◆ **REQUEST**
List every person credited in parentheses in the "Specifics" list of the power management update text.

◆ **DOCUMENT TEXT**
— START —
Pull power management updates from Rafael Wysocki:
"As is tradition, cpufreq is the part with the largest number of
updates that include core fixes and cleanups as well as updates of
several assorted drivers, but there are also quite a few updates
related to system sleep, mostly focused on asynchronous suspend and
resume of devices and on making the integration of system suspend
and resume with runtime PM easier.
Runtime PM is also updated to allow some code duplication in drivers
to be eliminated going forward and to work more consistently overall
in some cases.
Apart from that, there are some driver core updates related to PM
domains that should help to address ordering issues with devm_ cleanup
routines relying on PM domains, some assorted devfreq updates
including core fixes and cleanups, tooling updates, and documentation
and MAINTAINERS updates.
Specifics:
- Fix two initialization ordering issues in the cpufreq core and a
governor initialization error path in it, and clean it up (Lifeng
Zheng)
- Add Granite Rapids support in no-HWP mode to the intel_pstate
cpufreq driver (Li RongQing)
- Make intel_pstate always use HWP_DESIRED_PERF when operating in the
passive mode (Rafael Wysocki)
— END —
◆ **RAW RECORDS**
— START —
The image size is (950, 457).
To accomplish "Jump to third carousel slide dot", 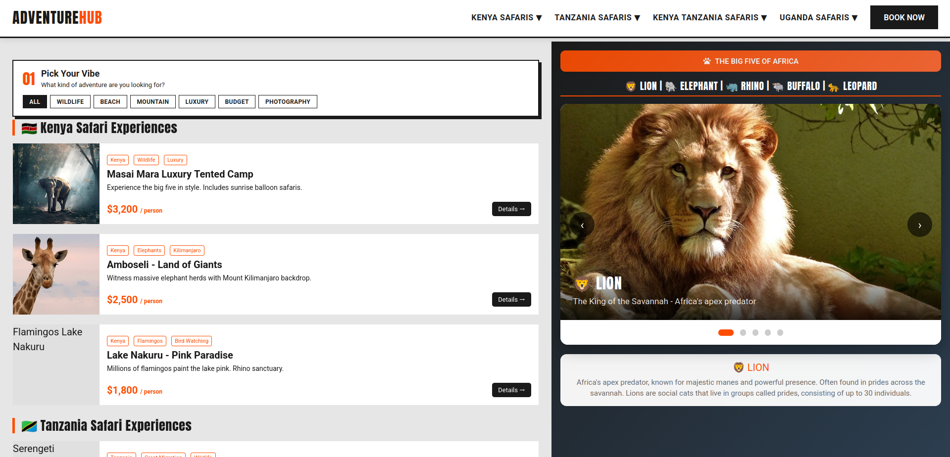I will [x=755, y=333].
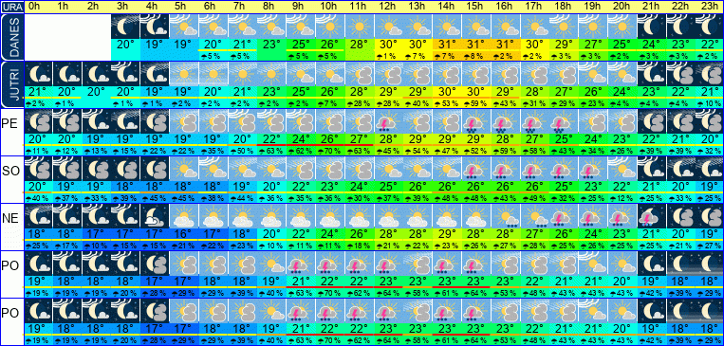This screenshot has height=346, width=724.
Task: Select the NE sun-and-clouds icon at 5h
Action: (184, 215)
— END —
◆ **RESULT BELOW**
Lifeng Zheng, Li RongQing, Rafael Wysocki